▶ **Passage**
* * * * * * * * *

Cargo capacity, of the fleet carrier

if they're useless, why are people complaining about not having enough room because they're adding all of the modules?

Either there is a point to the modules and so they are desirable and making players use up all their space ...or that's not an issue and this is a complaint being made by bad players who make bad decisions in equipping useless stuff.

if the former is true, then you're wrong and it's not useless and my statement above applies. If the latter is true then this isn't a game-problem (except that the game is filled with stuff that is useless like most of the commodity board and various modules nobody uses), but rather a player problem that is easily solved by not buying useless stuff.
There's a difference between literally and practically useless.

It's like... Ecm.

It's not literally useless. I would like to carry it if I could. But by comparison to other things, it is practically useless in so many circumstances it's never worth actually using. But I still want to. And not being able to is annoying.
 
With all but one facility and no modules to sell my carrier can hold in excess of 18k tritium. This is plenty for long journeys. As some have said it is about managing your fleet carrier.
 
There's a difference between literally and practically useless.

It's like... Ecm.

It's not literally useless. I would like to carry it if I could. But by comparison to other things, it is practically useless in so many circumstances it's never worth actually using. But I still want to. And not being able to is annoying.

* * * * * * * * *

▶ **Collected material**
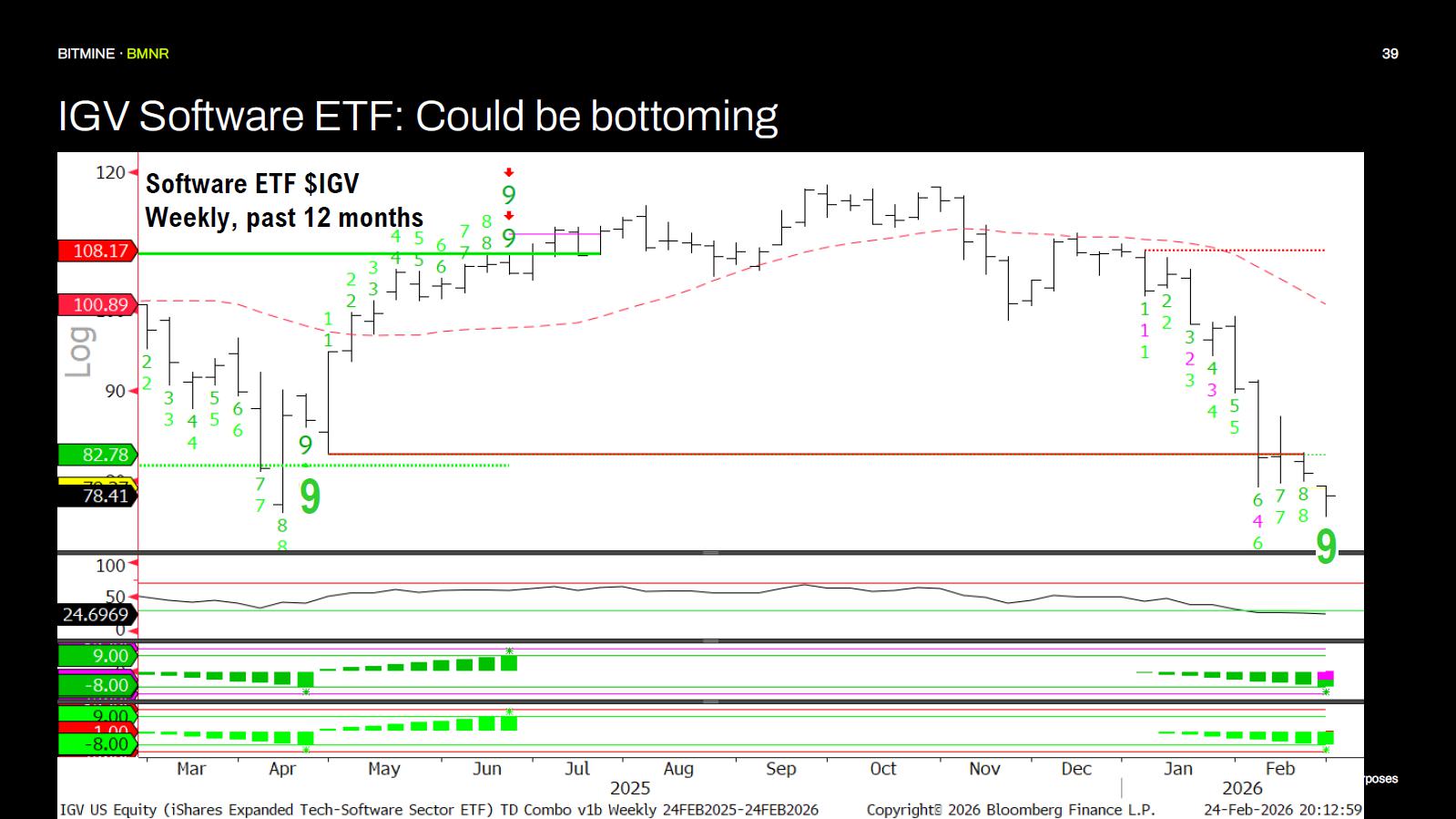
Task: Click the magenta bar in the TD panel
Action: click(x=1326, y=676)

* * * * * * * * *

▶ **What is asked**
• 1. Using the fleet carrier cargo discussion, explain in one to three sentences why one poster says ECM is practically useless but not literally useless.
• 2. Extend the fleet carrier cargo discussion from the point where it stops.

▶ **The responses**
• 1. ECM is not literally useless because the poster would carry it if there were room. Compared with other options, though, it is so rarely worth using that it is practically useless. The poster still wants to carry it, and not being able to is annoying.

• 2.
if it's desired enough to be upset to the point of making forum threads and configuring your ship so it's otherwise sacrificing things you find "practically useful" then it's obviously not as useless as you're stating. And it serves it's purpose as a compromise option to incentivize strategic specialization and specialization allows for interaction and thus gameplay to exist and grow. All good things. Having a "i can do everything at once" ship doesn't add to the game. And the cost of such a ship, credits, is not a meaningful compromise that has any hope of driving the lost specialization and related gameplay.
 
if it's desired enough to be upset to the point of making forum threads and configuring your ship so it's otherwise sacrificing things you find "practically useful" then it's obviously not as useless as you're stating. And it serves it's purpose as a compromise option to incentivize strategic specialization and specialization allows for interaction and thus gameplay to exist and grow. All good things. Having a "i can do everything at once" ship doesn't add to the game. And the cost of such a ship, credits, is not a meaningful compromise that has any hope of driving the lost specialization and related gameplay.
That's just it though; it doesn't increase the variety of the game, it decreases it. Modules that might be used by some people in some circumstances are instead used by nobody in any circumstance.

Just because one choice is exponentially better than the other, doesn't make the other not wanted at all.

Using ECM as an example, I would never sacrifice another utility for ECM. But, if I could choose between a ship that had four utility slots, and another ship that had four utility slots, as well as an ECM, I would generally choose the second, thereby proving that while it's value is low, it is not zero.
 
That's just it though; it doesn't increase the variety of the game, it decreases it. Modules that might be used by some people in some circumstances are instead used by nobody in any circumstance.

Just because one choice is exponentially better than the other, doesn't make the other not wanted at all.

Using ECM as an example, I would never sacrifice another utility for ECM. But, if I could choose between a ship that had four utility slots, and another ship that had four utility slots, as well as an ECM, I would generally choose the second, thereby proving that while it's value is low, it is not zero.

Unlike an ecm, which only helps you, shop modules on a carrier and the like are functional for other people as well. And so services interact and are shared systems between a number of carriers.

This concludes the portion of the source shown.